Dolan, 63, is known for his disarming style and penchant for jokes, but the St. Louis native is also an energetic defender of what he calls the Catholic Church's "settled questions" - abortion, gay marriage, birth control, ordination of women and celibacy.
Dolan's rare mix of credentials, charisma and conservatism have some Vatican observers wondering if he has what it takes to become the first American to serve as pontiff.
However, Dolan - who broadcasts a weekly radio show and was hardly silent during the cardinals' self-imposed hush order - may actually be undermined by his effusive style, according to one scholar.
"He seems to be running for mayor - not pope," Kean University historian Christopher Bellitto told CBSNews.com. "He would be like the Ed Koch for Catholicism."
While Dolan may have a gift for the gab, his gab is primarily confined to English. His Italian is only functional and he speaks no French or Latin. And while "60 Minutes" cameras showed him practicing his Spanish during a workout in 2011, his limited proficiency in foreign languages could be seen as deal breaker for the leader of a global church that claims 1.2 billion members.
"If you're looking for someone who can go in and ride herd on the Curia and you don't speak Italian, then the situation is ripe to be taken advantage of," Bellitto said.
Dolan also lacks the Vatican connections of other papal candidates.

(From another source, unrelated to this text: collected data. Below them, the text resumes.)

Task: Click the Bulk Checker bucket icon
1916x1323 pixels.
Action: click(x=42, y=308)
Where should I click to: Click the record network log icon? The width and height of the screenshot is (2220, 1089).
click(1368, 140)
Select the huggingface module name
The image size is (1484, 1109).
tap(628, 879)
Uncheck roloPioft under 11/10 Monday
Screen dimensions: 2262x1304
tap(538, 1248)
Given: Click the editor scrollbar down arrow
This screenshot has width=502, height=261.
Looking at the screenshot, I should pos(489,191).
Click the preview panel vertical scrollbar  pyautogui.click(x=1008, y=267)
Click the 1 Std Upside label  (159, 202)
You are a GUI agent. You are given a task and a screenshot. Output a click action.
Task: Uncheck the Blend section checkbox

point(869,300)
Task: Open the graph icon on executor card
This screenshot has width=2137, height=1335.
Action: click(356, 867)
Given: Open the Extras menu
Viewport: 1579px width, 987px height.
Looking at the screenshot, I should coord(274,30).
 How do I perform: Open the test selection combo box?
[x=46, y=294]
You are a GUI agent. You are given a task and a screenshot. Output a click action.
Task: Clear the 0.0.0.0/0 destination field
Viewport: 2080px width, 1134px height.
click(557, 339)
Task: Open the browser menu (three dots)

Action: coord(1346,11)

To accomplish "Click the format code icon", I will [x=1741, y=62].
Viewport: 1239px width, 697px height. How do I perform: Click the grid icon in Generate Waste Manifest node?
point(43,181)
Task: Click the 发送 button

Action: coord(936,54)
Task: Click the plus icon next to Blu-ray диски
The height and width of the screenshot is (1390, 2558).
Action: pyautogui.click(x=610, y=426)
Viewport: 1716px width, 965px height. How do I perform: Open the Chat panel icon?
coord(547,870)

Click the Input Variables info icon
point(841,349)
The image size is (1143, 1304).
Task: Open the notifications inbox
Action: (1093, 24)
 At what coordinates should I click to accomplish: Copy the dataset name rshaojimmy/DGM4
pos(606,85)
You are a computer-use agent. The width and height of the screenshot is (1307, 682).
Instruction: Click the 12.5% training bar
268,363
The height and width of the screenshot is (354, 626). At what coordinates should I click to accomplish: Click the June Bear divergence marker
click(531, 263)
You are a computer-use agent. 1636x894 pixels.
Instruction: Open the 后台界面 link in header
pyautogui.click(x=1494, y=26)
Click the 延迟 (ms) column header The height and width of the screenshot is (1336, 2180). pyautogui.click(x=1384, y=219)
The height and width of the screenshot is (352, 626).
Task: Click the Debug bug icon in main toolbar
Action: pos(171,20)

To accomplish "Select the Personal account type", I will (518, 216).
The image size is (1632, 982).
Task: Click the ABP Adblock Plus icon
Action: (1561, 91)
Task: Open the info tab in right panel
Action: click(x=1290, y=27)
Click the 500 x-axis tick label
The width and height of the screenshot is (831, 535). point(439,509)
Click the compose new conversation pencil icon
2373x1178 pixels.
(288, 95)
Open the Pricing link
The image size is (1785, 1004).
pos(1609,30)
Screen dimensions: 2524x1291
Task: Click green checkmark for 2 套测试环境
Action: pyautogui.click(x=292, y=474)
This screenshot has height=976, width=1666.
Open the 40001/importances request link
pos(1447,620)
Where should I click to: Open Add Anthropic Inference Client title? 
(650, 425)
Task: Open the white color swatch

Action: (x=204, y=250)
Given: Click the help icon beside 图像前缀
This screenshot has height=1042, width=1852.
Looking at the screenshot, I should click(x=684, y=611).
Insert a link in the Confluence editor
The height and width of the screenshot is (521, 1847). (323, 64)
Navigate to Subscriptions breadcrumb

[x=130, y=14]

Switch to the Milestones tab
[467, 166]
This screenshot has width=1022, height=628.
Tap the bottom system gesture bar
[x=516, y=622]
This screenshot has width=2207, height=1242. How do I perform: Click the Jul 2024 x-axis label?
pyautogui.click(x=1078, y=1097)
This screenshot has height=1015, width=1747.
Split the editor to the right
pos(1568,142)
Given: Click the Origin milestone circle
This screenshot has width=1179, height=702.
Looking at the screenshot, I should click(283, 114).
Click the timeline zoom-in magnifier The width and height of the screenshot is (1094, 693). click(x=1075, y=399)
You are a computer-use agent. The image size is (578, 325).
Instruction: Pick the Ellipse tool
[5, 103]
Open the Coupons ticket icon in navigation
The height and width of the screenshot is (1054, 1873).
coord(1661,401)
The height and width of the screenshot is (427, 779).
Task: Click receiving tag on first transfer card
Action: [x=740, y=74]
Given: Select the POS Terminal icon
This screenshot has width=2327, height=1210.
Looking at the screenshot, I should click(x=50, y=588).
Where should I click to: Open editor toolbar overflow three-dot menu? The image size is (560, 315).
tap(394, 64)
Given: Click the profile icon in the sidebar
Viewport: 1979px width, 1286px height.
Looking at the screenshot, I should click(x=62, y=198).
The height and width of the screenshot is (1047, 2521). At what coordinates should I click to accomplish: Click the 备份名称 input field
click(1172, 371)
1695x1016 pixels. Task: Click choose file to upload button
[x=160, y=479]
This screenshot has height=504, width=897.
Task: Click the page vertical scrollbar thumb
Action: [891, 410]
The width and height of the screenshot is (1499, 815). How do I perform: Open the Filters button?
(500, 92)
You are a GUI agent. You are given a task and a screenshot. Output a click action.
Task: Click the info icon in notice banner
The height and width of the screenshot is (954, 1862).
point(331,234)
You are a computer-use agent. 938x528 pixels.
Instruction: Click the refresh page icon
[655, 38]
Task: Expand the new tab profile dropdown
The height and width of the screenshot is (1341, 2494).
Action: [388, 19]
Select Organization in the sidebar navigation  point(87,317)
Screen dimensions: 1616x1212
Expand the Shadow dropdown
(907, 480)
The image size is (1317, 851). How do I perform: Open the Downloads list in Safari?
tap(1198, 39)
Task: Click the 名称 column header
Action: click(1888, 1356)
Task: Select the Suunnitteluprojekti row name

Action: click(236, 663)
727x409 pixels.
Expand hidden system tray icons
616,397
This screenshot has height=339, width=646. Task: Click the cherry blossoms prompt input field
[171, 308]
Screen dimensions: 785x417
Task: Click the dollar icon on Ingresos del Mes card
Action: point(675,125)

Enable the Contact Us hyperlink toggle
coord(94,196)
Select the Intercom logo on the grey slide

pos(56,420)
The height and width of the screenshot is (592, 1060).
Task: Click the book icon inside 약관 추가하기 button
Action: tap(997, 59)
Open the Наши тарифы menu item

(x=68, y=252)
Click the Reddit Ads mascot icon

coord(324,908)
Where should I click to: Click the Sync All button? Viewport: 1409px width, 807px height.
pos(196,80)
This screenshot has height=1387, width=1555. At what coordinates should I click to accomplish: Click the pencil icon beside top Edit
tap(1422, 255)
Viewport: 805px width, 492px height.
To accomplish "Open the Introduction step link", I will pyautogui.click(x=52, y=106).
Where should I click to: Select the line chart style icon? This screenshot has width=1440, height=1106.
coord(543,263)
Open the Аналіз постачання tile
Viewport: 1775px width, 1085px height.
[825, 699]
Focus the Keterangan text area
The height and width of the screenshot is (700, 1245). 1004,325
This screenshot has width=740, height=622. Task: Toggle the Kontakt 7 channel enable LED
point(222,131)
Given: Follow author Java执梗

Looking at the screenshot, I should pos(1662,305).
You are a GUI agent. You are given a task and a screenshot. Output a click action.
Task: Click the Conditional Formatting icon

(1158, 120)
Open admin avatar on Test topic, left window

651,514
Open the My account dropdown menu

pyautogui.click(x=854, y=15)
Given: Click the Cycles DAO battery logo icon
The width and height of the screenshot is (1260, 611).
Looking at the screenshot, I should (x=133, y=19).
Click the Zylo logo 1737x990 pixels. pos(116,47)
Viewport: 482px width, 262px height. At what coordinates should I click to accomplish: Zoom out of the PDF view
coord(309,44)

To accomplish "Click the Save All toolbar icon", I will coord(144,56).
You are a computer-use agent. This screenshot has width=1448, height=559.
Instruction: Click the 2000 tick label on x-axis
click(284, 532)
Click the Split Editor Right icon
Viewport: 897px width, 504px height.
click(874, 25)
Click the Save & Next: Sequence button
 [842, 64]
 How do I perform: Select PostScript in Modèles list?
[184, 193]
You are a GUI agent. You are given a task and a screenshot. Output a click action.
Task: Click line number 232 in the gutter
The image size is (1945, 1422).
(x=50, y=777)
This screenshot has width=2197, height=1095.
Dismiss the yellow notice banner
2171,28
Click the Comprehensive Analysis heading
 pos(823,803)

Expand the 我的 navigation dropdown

Though he spent seven years in Rome as rector of the North American College, he never worked in a Vatican office or congregation, so his profile among other cardinals does not match his reputation in the States.
Back home, Dolan, like other U.S. bishops, has found himself in the fallout from the clergy sex abuse scandal. His predecessor in Milwaukee, Archbishop Rembert Weakland, left abruptly after admitting an "inappropriate relationship" with a man. In 2004, Dolan publicly released the names of Milwaukee diocesan priests who had been accused of molesting children. However, Dolan was criticized by victims' advocates who said he said he fell short identifying other accused clergy.
Earlier this month, Dolan told "Face The Nation" host Bob Schieffer that he would not duck difficult topics -- including the Church's sexual abuse scandals -- during the cardinals' conversations leading up to the conclave.
"There's no cardinal with his head in the sand when it comes to these issues." Dolan said. "Sexual immorality, perversion, abuse of children ... are particularly hideous when it comes to the Church."
Dolan's open style has endeared him to many Vatican observers and at least one Italian columnist has listed the New York cardinal as his top papal contender.
"It would represent the overcoming of the ineligibility of a 'Yankee' cardinal," wrote Massimo Franco, a reporter at Corriere della Sera. "It would mean the radical reform of the Curia. And the adoption of a skilled and extroverted communicator: even too much, according to the critics."
As for Dolan himself, he joked that his chances of being elected pope are about as good as "becoming a shortstop for the Yankees."
While most Vatican experts believe Dolan's chances are slim, the papal scholar Bellitto invoked another baseball analogy as evidence that anything could happen. He pointed out that the Cardinals - the 2011 world champion St. Louis Cardinals, that is - are proof that electing Benedict's successor may be more about timing than credentials.
"The World Series often goes to who has the hot hand," he said.